For the visitors walking the nearby riverside trail, it's a sight that can be hard to process.
When asked if she had any idea of why it was there, Emily Bao offered a confused reply. "Um, no idea," was all she could say. Krista Greedwood and Simon Wardley were visiting from just south of London, England, and could manage even fewer words. "Nope," they added in unison.
A nearby plaque details the story of how the barge came to rest in the Niagara River, carrying two men from Buffalo in an event that happened one hundred years from Monday, Jim Hill, Senior Manager of Heritage with the Niagara Parks Commission explains.
"When the scow broke loose from it's tug, it grounded on the rocks right there," he detailed. "They had to figure out how to get these guys off of this, and no one was going out there in a boat of any kind. So they got on top of the power plant. They fired the rescue line over there and then they rigged up the rescue line. The problem is the lines got tangled."

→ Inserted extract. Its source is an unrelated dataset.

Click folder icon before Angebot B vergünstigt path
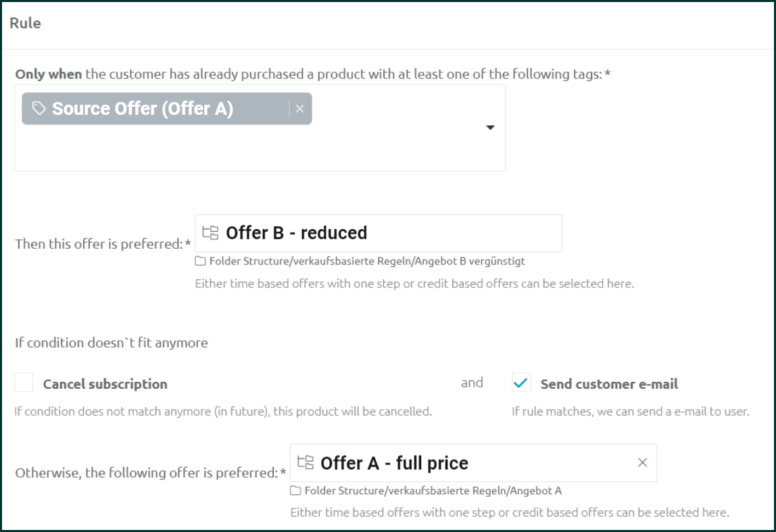 pyautogui.click(x=200, y=262)
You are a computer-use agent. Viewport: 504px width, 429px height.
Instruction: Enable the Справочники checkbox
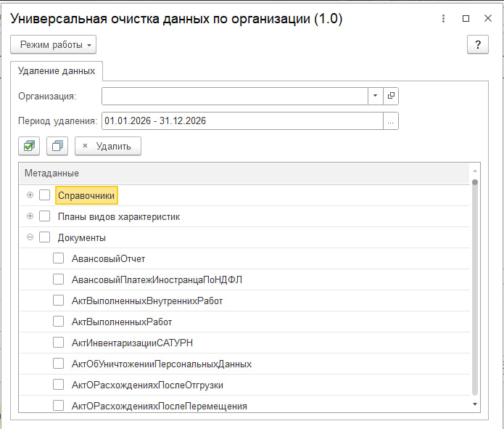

He continued, "So a local guy just back from World War I, William 'Red' Hill Sr., with a hundred other guys standing around, volunteered to go out and untangle the lines. 'Red' Hill Sr. went out again, a second time, successfully untangled the lines and they rescued both of the gentlemen and brought them up to the roof of the power plant - but [the boat has] been stuck there since August 6th, 1918."
Monday night, a ceremony on the Canadian side commemorated the centennial anniversary of one of Niagara Falls most harrowing rescues, updating the plaque and honoring "Red" Hill's present day family. The craft itself continues to sleep in the rapid current of the coursing river, inspiring many different emotions.
"It made me think about where people try to cross," Krista said, "and if there would be enough desperation to use this space to try and cross because of how dangerous it is."
Emily looked at it from a much different angle. "Nationality doesn't really matter. It's about people's lives and when people's lives are in danger, I guess our first instinct is to help save them even though it puts our lives in danger too," she added. "That's very moving to me."
"There are a lot of common bonds and friendship with people on both sides here," Jim offered, "and this is just one great example of that cooperation from a hundred years ago."